=== Section Start ===

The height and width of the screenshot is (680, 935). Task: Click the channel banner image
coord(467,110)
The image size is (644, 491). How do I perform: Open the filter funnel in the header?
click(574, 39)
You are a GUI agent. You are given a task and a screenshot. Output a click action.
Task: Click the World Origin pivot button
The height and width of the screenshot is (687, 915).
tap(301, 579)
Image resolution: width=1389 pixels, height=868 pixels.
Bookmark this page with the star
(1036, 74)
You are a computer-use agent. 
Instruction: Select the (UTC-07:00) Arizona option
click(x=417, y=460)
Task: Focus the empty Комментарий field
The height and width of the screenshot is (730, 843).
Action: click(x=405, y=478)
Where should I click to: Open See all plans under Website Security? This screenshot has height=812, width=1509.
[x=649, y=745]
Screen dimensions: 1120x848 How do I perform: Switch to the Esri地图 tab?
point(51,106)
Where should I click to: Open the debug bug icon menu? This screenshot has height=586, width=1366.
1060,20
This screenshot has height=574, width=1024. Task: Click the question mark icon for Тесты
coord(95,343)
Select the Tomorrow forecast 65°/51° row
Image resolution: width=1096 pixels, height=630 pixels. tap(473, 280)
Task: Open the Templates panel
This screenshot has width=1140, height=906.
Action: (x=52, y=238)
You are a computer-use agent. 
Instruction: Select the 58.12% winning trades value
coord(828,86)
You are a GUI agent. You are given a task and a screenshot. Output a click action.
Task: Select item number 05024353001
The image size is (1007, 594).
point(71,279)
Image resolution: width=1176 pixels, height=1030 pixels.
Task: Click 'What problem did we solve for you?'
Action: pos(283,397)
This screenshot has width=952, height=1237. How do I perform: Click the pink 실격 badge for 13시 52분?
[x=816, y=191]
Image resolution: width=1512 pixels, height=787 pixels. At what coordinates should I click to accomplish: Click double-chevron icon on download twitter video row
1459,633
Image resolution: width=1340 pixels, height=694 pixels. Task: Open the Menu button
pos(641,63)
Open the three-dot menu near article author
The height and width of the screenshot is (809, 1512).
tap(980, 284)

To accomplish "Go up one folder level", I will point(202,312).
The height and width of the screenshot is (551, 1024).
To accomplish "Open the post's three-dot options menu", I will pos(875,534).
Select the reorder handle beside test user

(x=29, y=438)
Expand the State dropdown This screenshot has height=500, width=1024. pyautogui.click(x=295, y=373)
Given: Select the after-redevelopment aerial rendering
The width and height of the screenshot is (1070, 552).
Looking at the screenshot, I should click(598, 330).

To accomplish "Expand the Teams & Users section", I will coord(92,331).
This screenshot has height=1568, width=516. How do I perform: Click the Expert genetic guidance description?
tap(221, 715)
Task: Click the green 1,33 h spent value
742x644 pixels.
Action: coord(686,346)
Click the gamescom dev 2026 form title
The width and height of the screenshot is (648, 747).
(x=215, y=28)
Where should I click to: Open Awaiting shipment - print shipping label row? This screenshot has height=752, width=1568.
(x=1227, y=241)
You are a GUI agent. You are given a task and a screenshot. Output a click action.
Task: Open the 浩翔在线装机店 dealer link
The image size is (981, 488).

=== Section End ===

Problem description =>
Reproduce the listing above exactly, in its entirety.

Output of the task =>
The height and width of the screenshot is (680, 935). Task: Click the channel banner image
coord(467,110)
The image size is (644, 491). How do I perform: Open the filter funnel in the header?
click(574, 39)
You are a GUI agent. You are given a task and a screenshot. Output a click action.
Task: Click the World Origin pivot button
The height and width of the screenshot is (687, 915).
tap(301, 579)
Image resolution: width=1389 pixels, height=868 pixels.
Bookmark this page with the star
(1036, 74)
You are a computer-use agent. 
Instruction: Select the (UTC-07:00) Arizona option
click(x=417, y=460)
Task: Focus the empty Комментарий field
The height and width of the screenshot is (730, 843).
Action: click(x=405, y=478)
Where should I click to: Open See all plans under Website Security? This screenshot has height=812, width=1509.
[x=649, y=745]
Screen dimensions: 1120x848 How do I perform: Switch to the Esri地图 tab?
point(51,106)
Where should I click to: Open the debug bug icon menu? This screenshot has height=586, width=1366.
1060,20
This screenshot has height=574, width=1024. Task: Click the question mark icon for Тесты
coord(95,343)
Select the Tomorrow forecast 65°/51° row
Image resolution: width=1096 pixels, height=630 pixels. tap(473, 280)
Task: Open the Templates panel
This screenshot has width=1140, height=906.
Action: (x=52, y=238)
You are a computer-use agent. 
Instruction: Select the 58.12% winning trades value
coord(828,86)
You are a GUI agent. You are given a task and a screenshot. Output a click action.
Task: Select item number 05024353001
The image size is (1007, 594).
point(71,279)
Image resolution: width=1176 pixels, height=1030 pixels.
Task: Click 'What problem did we solve for you?'
Action: pos(283,397)
This screenshot has width=952, height=1237. How do I perform: Click the pink 실격 badge for 13시 52분?
[x=816, y=191]
Image resolution: width=1512 pixels, height=787 pixels. At what coordinates should I click to accomplish: Click double-chevron icon on download twitter video row
1459,633
Image resolution: width=1340 pixels, height=694 pixels. Task: Open the Menu button
pos(641,63)
Open the three-dot menu near article author
The height and width of the screenshot is (809, 1512).
tap(980, 284)

To accomplish "Go up one folder level", I will point(202,312).
The height and width of the screenshot is (551, 1024).
To accomplish "Open the post's three-dot options menu", I will pos(875,534).
Select the reorder handle beside test user

(x=29, y=438)
Expand the State dropdown This screenshot has height=500, width=1024. pyautogui.click(x=295, y=373)
Given: Select the after-redevelopment aerial rendering
The width and height of the screenshot is (1070, 552).
Looking at the screenshot, I should click(598, 330).

To accomplish "Expand the Teams & Users section", I will coord(92,331).
This screenshot has height=1568, width=516. How do I perform: Click the Expert genetic guidance description?
tap(221, 715)
Task: Click the green 1,33 h spent value
742x644 pixels.
Action: coord(686,346)
Click the gamescom dev 2026 form title
The width and height of the screenshot is (648, 747).
(x=215, y=28)
Where should I click to: Open Awaiting shipment - print shipping label row? This screenshot has height=752, width=1568.
(x=1227, y=241)
You are a GUI agent. You are given a task and a screenshot. Output a click action.
Task: Open the 浩翔在线装机店 dealer link
The image size is (981, 488).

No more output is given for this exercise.